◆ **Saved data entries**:
....................
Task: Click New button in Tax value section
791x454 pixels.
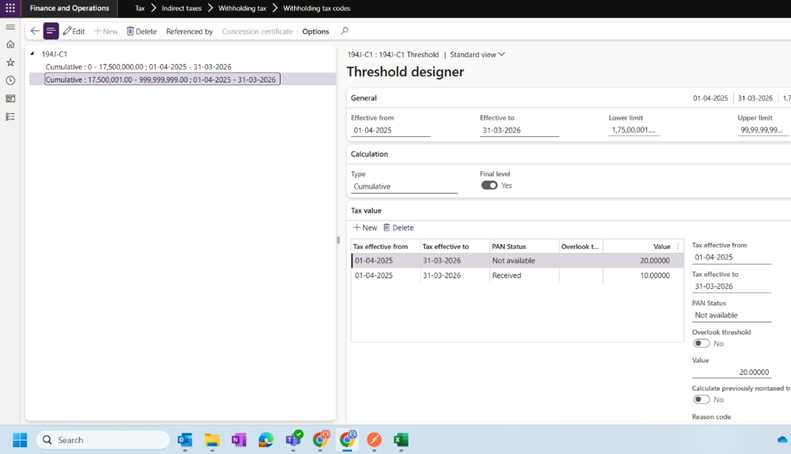Action: [365, 228]
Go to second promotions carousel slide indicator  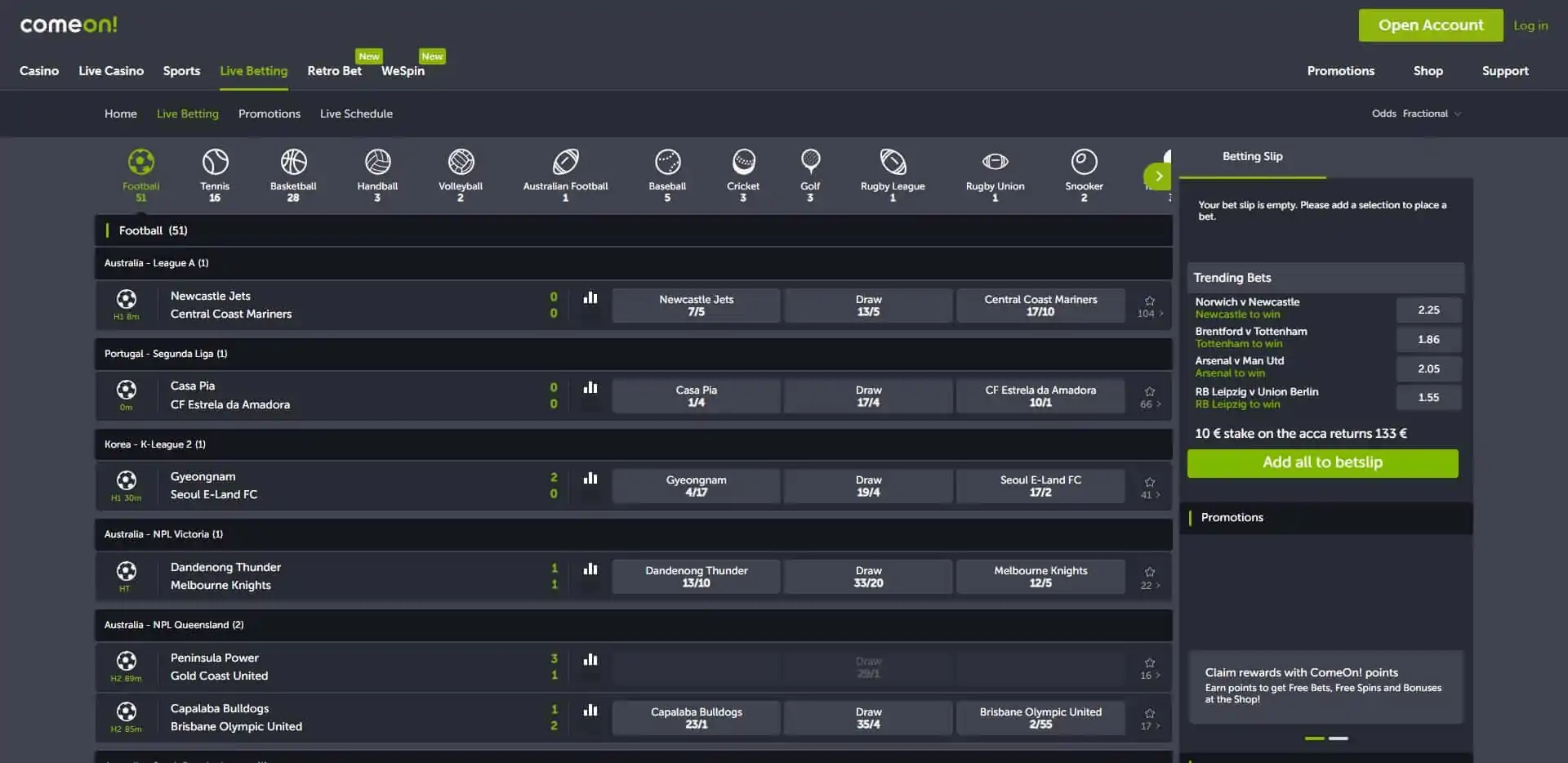(1339, 738)
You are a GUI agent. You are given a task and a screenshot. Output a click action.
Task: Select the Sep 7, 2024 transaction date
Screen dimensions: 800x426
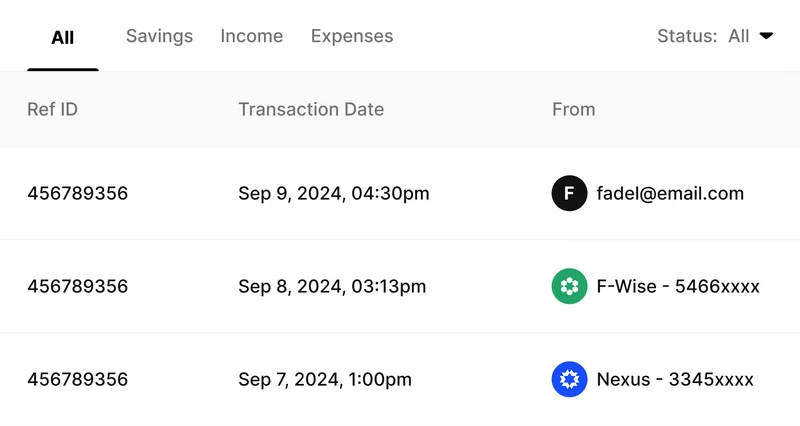coord(325,379)
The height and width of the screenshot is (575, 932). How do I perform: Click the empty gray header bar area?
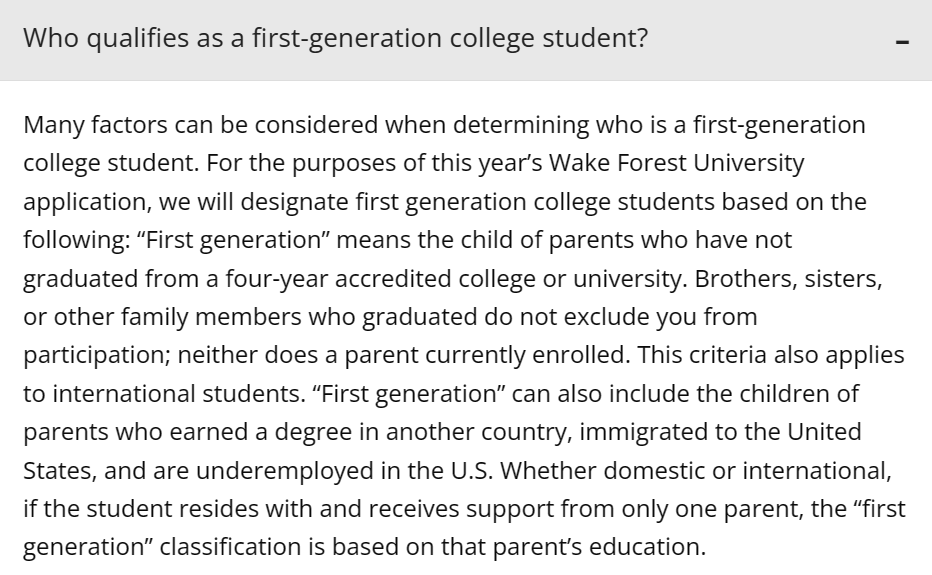point(773,40)
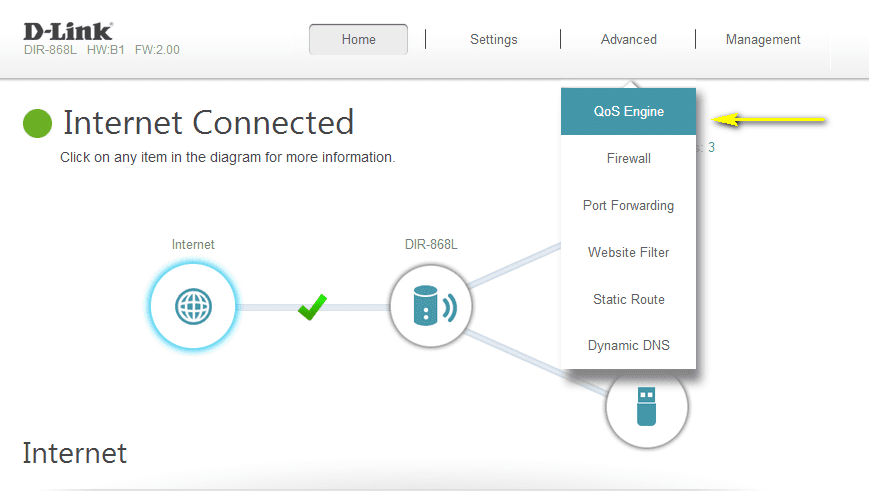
....................
◆ **WHAT THE TASK ASKS**: With the pictures omitted, print precisely the lines from the one with "Task: Select the Sep 7, 2024 transaction date" to the final line of the records, both included.

◆ **ANSWER FOR THE TASK**:
Task: Select the Sep 7, 2024 transaction date
Screen dimensions: 800x426
coord(325,379)
The height and width of the screenshot is (575, 932). How do I perform: Click the empty gray header bar area?
point(773,40)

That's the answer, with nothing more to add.